Ein Jahrhundert nach ihrer Entstehung führt die zwischen 45 und 50 Minuten Spielzeit einfordernde fünfsätzige Komposition immer noch ein Schattendasein im Repertoire. Zwar ist Judith Ingolfsson nicht die erste Interpretin, die sich der monumentalen Solosonate widmet – die Prägnanz und Intensität der Einspielung von Christian Tetzlaff aus dem Jahr 1992 bleibt weiterhin unerreicht –, doch befördert die sorgfältige Annäherung der Geigerin das Stück erneut in den Fokus der Aufmerksamkeit.
Ingolfssons Zugang überzeugt durch ein enormes Gespür für den differenzierten Einsatz von Klangfarben, dynamischen Schattierungen und – unmittelbar damit zusammenhängend – Stimmungswechseln. Den Kopfsatz beispielsweise beginnt sie wie eine Erzählung: In geradezu redendem Gestus umkreist sie die Setzungen des Komponisten, schweift dabei immer wieder in den Duktus instrumentalen Gesangs ab und lauscht, nach und nach auch in kräftigeren Tonfall übergehend, dem quasi-fantasierenden Stil der Musik nach. Im dritten Satz wiederum führt sie den Hörer mit feinsten Vibratoabstufungen an der weit schweifenden Kantilene entlang, um ihn dann schließlich mit den herausfordernden Verdichtungen der mehrstimmigen Forte-Passagen zu konfrontieren. Besonders gut findet sich die Geigerin in die komplexe Architektur des Finalsatzes hinein, dessen Schwanken zwischen Variationscharakter und polyfonen Setzungen sie mit vielfältigen Übergängen zwischen emphatischem Ausdruck und reflexiver Zurücknahme begegnet.
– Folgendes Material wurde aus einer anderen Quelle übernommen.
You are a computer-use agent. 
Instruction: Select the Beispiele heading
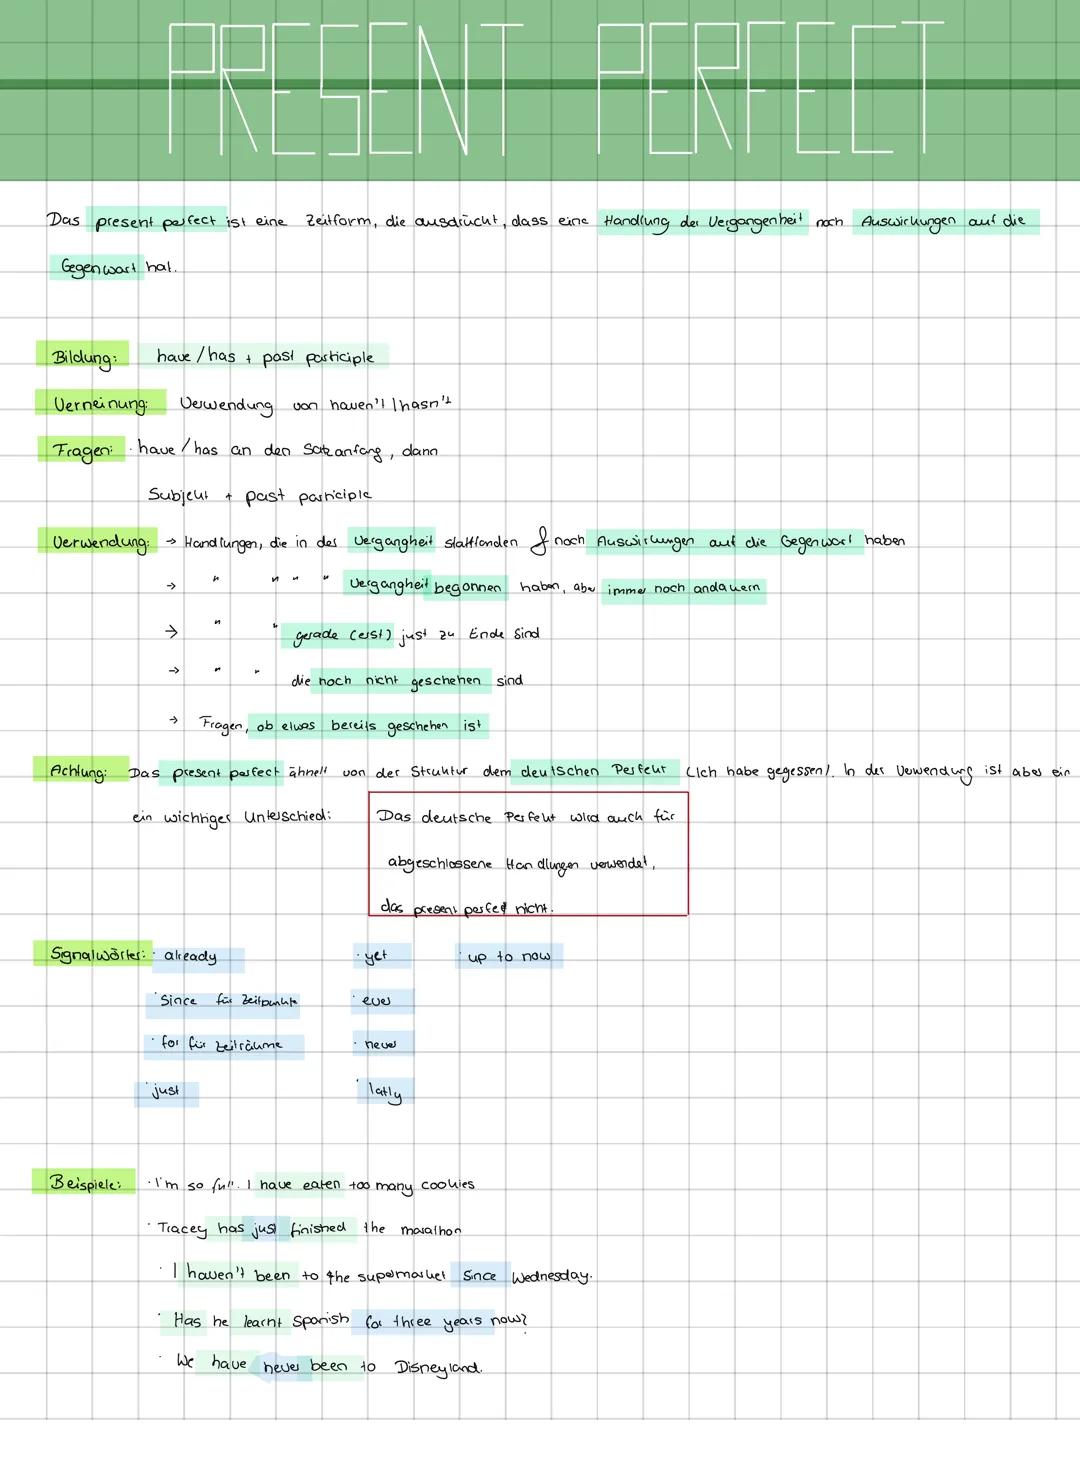tap(84, 1182)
Gegenüber Schnabels Komposition erweist sich Eduard Erdmanns aus derselben Zeit stammende viersätzige Sonate für Violine solo (1921) zwar als weniger ausufernd, doch steckt auch sie voller anspruchsvoller interpretatorischer Aufgaben. Besonders reizvoll ist in diesem Fall das Spannungsverhältnis, das sich aus der atonalen Harmonik und dem in formaler Hinsicht klassizistischen Formverständnis samt der daraus folgenden, eher traditionellen Dramaturgie ergibt. Auch dieses Werk profitiert von Ingolfssons klugem Umgang mit geigerischer Klanggebung, die vor allem im ersten Satz mit einer spannungsreichen agogischen Ausgestaltung der musikalischen Entwicklungen einhergeht. Insgesamt ist hier eine rundum gelungene CD entstanden, die vielleicht dazu beitragen kann, beide Werke stärker im Bewusstsein der Öffentlichkeit zu verankern.